* Brief
Filter the listing below, please, and copy only the lines with the word "version".
##### Material supplied #####
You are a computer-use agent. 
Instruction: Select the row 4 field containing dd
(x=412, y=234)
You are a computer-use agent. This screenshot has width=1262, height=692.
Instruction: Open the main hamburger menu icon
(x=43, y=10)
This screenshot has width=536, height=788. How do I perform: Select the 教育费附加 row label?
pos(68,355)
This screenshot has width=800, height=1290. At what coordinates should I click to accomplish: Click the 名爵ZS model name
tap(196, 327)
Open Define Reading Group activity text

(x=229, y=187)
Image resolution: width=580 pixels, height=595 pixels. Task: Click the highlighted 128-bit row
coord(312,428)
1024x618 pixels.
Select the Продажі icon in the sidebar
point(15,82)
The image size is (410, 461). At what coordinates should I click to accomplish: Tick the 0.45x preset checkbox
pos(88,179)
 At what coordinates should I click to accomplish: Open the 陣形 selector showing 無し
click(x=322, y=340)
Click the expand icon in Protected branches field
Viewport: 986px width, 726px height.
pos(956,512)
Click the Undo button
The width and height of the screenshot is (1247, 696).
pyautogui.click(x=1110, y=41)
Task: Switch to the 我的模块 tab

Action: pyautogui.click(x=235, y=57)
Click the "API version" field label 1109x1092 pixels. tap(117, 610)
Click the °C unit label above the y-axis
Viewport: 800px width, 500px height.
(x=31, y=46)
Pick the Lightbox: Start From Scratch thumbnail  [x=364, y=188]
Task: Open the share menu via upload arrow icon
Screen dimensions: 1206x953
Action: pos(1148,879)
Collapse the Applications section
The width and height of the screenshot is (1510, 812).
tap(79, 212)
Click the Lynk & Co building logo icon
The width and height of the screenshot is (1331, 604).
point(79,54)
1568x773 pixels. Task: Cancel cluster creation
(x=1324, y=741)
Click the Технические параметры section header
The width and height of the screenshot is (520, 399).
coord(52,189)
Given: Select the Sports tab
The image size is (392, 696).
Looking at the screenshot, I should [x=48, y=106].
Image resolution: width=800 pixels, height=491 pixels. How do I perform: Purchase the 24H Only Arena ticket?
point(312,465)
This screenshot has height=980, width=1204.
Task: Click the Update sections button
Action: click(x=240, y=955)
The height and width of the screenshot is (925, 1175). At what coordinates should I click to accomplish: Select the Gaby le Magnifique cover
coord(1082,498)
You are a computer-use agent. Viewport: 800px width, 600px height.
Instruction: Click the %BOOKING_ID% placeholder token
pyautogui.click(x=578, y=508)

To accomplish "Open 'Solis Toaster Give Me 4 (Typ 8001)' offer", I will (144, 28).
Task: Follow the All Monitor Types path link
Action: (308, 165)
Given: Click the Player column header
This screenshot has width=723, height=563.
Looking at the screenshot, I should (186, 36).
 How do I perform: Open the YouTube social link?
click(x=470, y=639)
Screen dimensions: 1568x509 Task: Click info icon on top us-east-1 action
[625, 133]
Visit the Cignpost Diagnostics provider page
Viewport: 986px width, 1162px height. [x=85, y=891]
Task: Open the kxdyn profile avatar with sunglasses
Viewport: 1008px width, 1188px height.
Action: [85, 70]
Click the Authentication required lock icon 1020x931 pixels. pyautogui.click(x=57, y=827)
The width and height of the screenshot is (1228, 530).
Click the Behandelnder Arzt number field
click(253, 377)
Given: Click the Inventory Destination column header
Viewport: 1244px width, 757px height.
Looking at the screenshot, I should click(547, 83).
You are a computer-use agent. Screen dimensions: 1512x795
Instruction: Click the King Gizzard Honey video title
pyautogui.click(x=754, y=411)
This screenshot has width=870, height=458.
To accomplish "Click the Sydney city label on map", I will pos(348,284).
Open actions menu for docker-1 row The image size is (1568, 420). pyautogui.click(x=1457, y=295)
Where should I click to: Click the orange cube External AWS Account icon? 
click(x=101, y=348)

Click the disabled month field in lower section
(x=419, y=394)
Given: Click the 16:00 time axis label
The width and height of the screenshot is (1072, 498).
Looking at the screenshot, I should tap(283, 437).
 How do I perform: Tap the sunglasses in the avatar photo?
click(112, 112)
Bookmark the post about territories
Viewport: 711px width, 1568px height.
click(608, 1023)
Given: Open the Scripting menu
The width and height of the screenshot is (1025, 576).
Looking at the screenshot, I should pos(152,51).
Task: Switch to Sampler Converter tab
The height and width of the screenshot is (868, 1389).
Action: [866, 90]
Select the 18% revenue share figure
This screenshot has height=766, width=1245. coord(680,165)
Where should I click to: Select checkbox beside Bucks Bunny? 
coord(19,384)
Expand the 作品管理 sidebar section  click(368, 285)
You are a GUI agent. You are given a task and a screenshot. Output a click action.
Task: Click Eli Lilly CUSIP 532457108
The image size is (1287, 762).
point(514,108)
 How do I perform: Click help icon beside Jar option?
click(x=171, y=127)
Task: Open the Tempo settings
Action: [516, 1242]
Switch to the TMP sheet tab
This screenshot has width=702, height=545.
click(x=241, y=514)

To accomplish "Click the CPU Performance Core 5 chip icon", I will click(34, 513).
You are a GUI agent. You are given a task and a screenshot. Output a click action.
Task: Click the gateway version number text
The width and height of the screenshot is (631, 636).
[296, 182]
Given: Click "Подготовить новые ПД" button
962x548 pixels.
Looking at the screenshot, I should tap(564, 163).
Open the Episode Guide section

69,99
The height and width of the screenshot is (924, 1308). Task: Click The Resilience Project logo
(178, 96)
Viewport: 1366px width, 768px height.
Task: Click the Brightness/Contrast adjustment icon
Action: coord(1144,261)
#####
* Solved problem
Click the "API version" field label 1109x1092 pixels. tap(117, 610)
Task: Click the gateway version number text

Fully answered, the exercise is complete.